There is an arbitrary amount of distinct unsigned integer values within a known range.
The number of integer values is << the number of integers within the range.
I want to build a data structure which allows the following runtime complexities:
- Insertion in O(1)
- After insertion is done:
- Deletion in O(1)
- Get all values within a query range in O(k) with k being the number of result values (returned values do not have to be sorted)
Memory complexity is not restricted. However, an astronomically large amount of memory is not available ;-)
Here is an example:
- range = [0, 1023]
- insert 42
- insert 350
- insert 729
- insert 64
- insert 1
- insert 680
- insert 258
- find values in [300;800] ; returns {350, 729, 680}
- delete 350
- delete 680
- find values in [35;1000] ; returns {42, 258, 64, 729, 258}
- delete 42
- delete 258
- find values in [0; 5] ; returns {1}
- delete 1
Is such a data structure even possible? (with the aid of look-up tables etc)?
An approximation I thought about would be:
Bin the inserted values into buckets. 0..31 => bucket 0, 32..63 => bucket 1, 64..95 => bucket 2, 96..127 => bucket 3, ...
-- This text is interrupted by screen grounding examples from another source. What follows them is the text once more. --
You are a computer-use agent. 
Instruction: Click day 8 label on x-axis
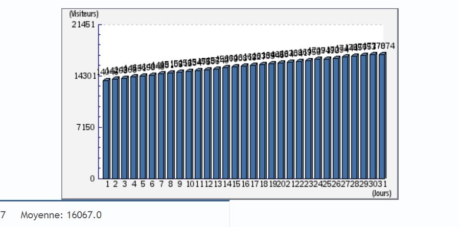171,184
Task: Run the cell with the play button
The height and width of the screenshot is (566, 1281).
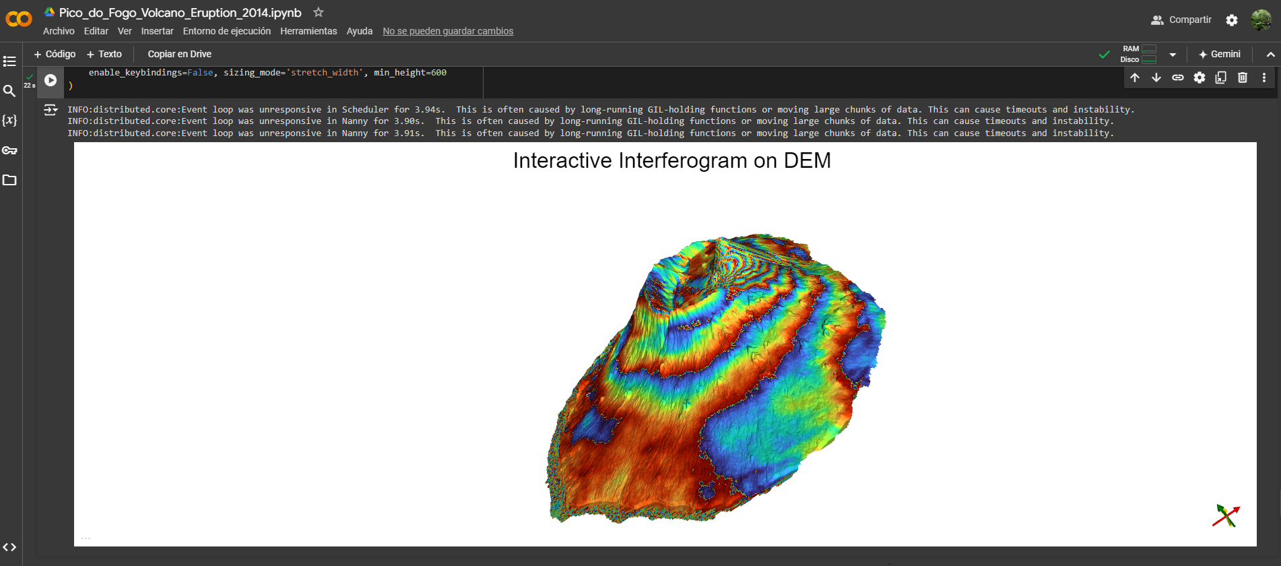Action: pos(51,80)
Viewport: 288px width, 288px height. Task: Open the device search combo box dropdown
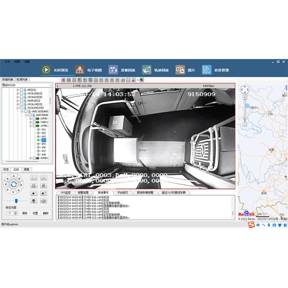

Insertion: find bucket id using simple shifting arithmetic, then insert it into an array per bucket
Find: find bucket id of start and endpoint using shifting arithmetic. Look through all values in the first and last bucket and check if they are within the range or outside the range. Add all values in all intermediate buckets to the search result
Delete: find bucket id using shifting. Swap value to delete with last value in bucket, then decrement count for this bucket.
Downside: if there are many queries which query a range which has a span of less than 32 values, the whole bucket will be searched every time.
Downside 2: if there are empty buckets within the range, they will also be visited during the search phase.